» **TASK DIRECTIONS**:
When you reach the line containing "Image resolution: width=1366" in the records below, set it down exactly, together with every later line through the end, but not the pictures.

[Data records]
+ + + + + + +

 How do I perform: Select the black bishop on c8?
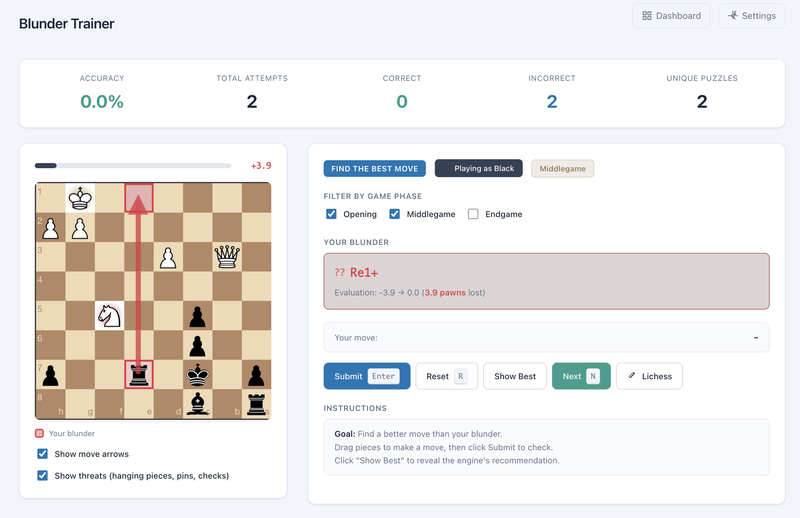(197, 404)
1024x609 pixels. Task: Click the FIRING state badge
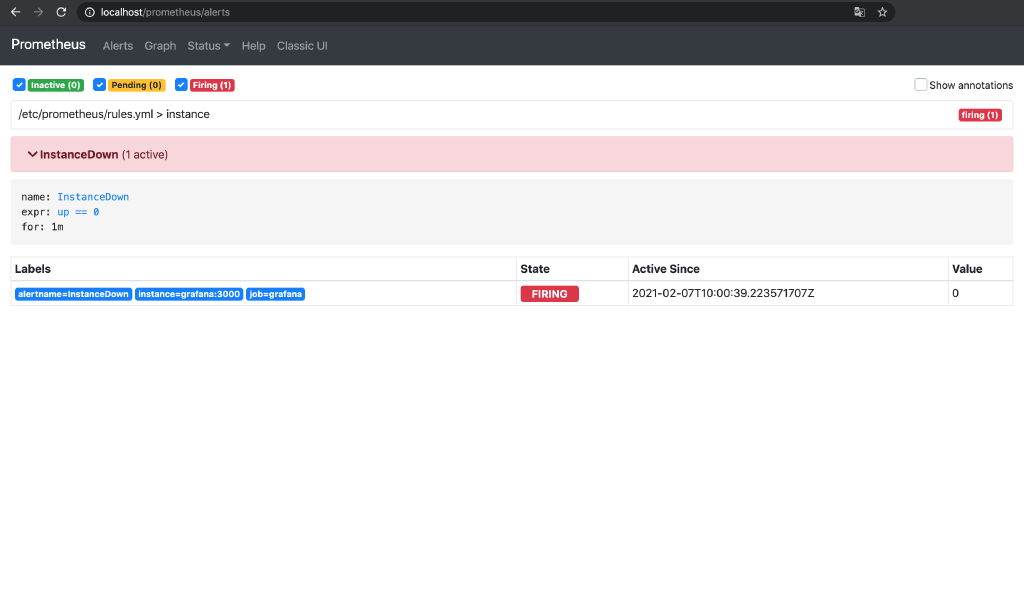pos(549,293)
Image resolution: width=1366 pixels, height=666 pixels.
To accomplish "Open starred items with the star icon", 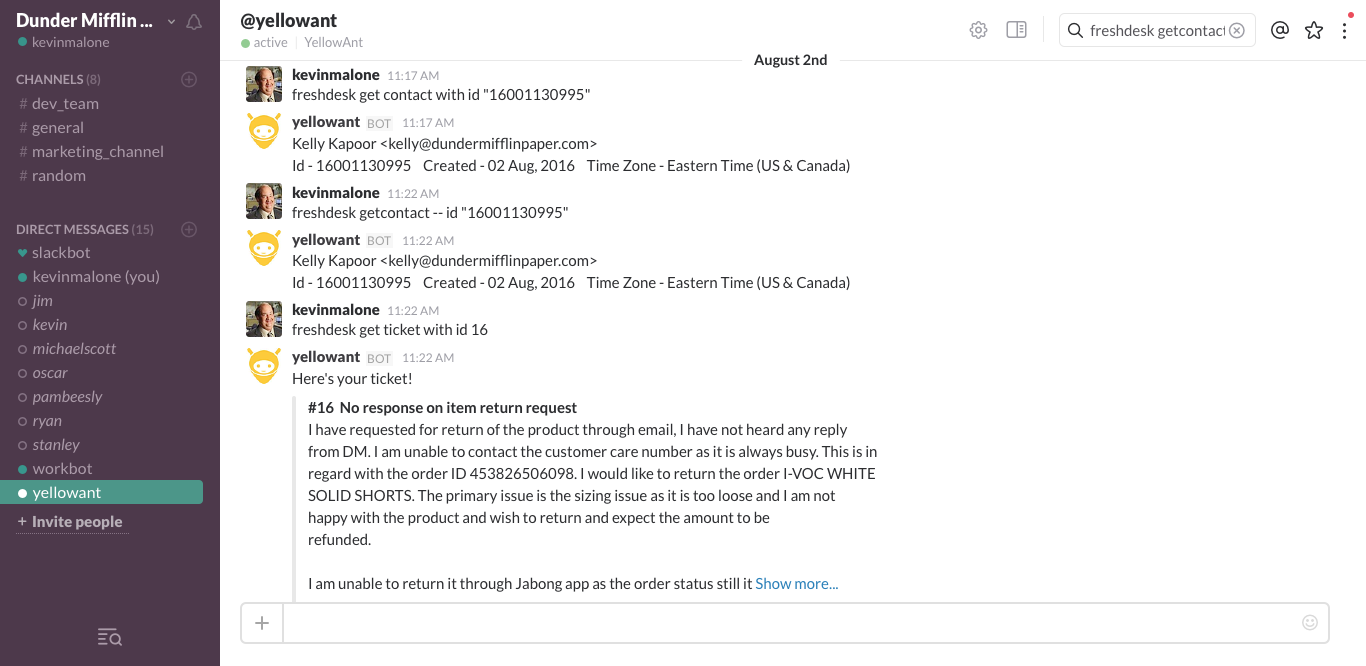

+ + + + + + +

» **TASK SOLUTION**:
Image resolution: width=1366 pixels, height=666 pixels.
To accomplish "Open starred items with the star icon", 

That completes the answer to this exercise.